Toggle Commented Dec 5, 2013 on China and Africa (Econ 280) at Jolly Green General
Echoing what others have pointed out, this study illustrates the significance of developing human capital and its effects on economic development. In this case, the study reveals how the level of human capital development in Southeastern Mexico affects farmers’ decisions on whether or not to employ agroforestry as their means of economic production. Agroforestry, a hybridization of forestry and traditional agriculture, is a sustainable (both economically and ecologically) agricultural practice that typically consists of native tree species interspersed amongst annual crops such as soybeans and corn. Trees are the base of the nutrient cycle in tropical ecosystem, and by maintaining them, agroforestry vastly increases the “productivity lifetime” of the soil. These trees also serve to stabilize the soil, reducing erosion and thus benefitting adjacent cropland. Like many of the issues we have talked about in the development of poor communities, the level of development of human capital proved to be the deciding factor in this study as to whether or not the farmer was interested and willing to employ agroforestry on his/her land. Specifically, education, informal (on-the-job) training, and formal training all showed a positive relationship with likelihood of participation in agroforestry. This seems pretty intuitive: the higher one’s education, the better he or she can grasp new concepts; if the farmer can understand how planting a variety of trees and crops can benefit him and his family, he is much more likely to adopt this practice. Moreover, training, both informal and formal, increases the confidence one has in his/her abilities. If the farmer is confident that he or she can successfully grow trees based on past experience, he is certainly more inclined to adopt agroforestry. I agree with Olivia et al. that the best way to successfully promote agroforestry is through programs that enlist farmers who have already established the practice on their farm to A) convince others that it is actually feasible and B) how to successfully use the practice on their farm.
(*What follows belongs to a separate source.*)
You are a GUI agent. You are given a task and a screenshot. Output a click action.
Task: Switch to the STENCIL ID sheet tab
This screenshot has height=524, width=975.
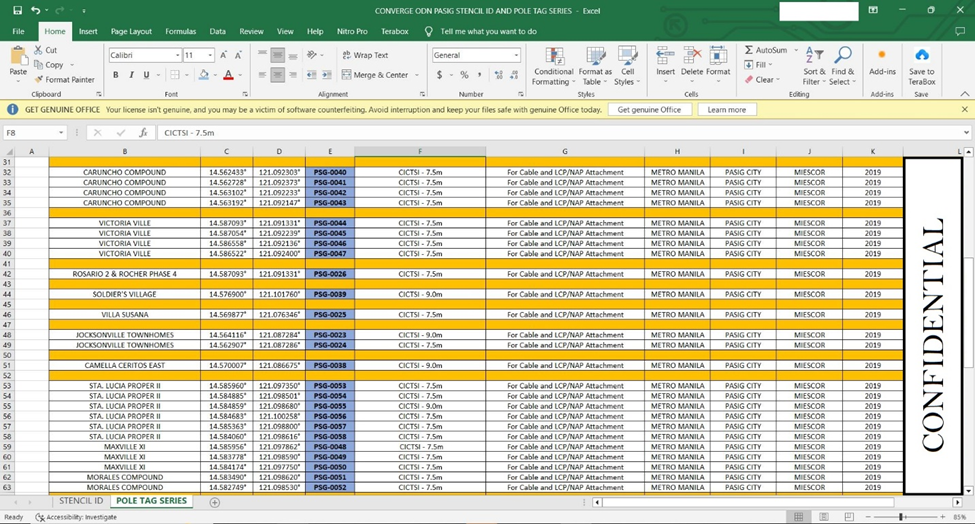click(81, 501)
Toggle Commented Nov 14, 2013 on ECON 280 Paper for Thursday at Jolly Green General
In this article, Christopher Udry discusses how high rates of child labor in LICs, relative to HICs, contribute to the underdevelopment of human capital, namely interfering with schooling. Since others have outlined the general messages of the essay, I’ll focus on one issue that I thought was particularly interesting to me: how access to credit affects child labor and education. Child labor is primarily a problem in agricultural regions. Because agriculture is highly vulnerable to stochastic environmental events (e.g. flood, drought, hurricane), the income of poor households that rely on agriculture is highly susceptible to exogenous shocks. Accordingly, when theses households’ incomes take a hit due to stochastic events, parents are force to either reallocate already limited capital within the household to keep the child in school, or pull the child out of school to work. Because the former is often not a viable choice in extremely poor households, many families are forced to put their children to work. The only other ways to keep the child in school, given a decrease in income due to random events, is if the household has access to credit or a means to save. Just as in health care, access to credit allows a family to absorb this exogenous shock without sacrificing the well-being of their children (e.g. education and health). I think that access to credit in agricultural regions would improve investments in education, both directly in times of random events, and indirectly in assuring the security of their investments. That is, (I think) parents would be more likely to invest in education if they have access to credit, even if they never use it, because they will have more confidence in their investment.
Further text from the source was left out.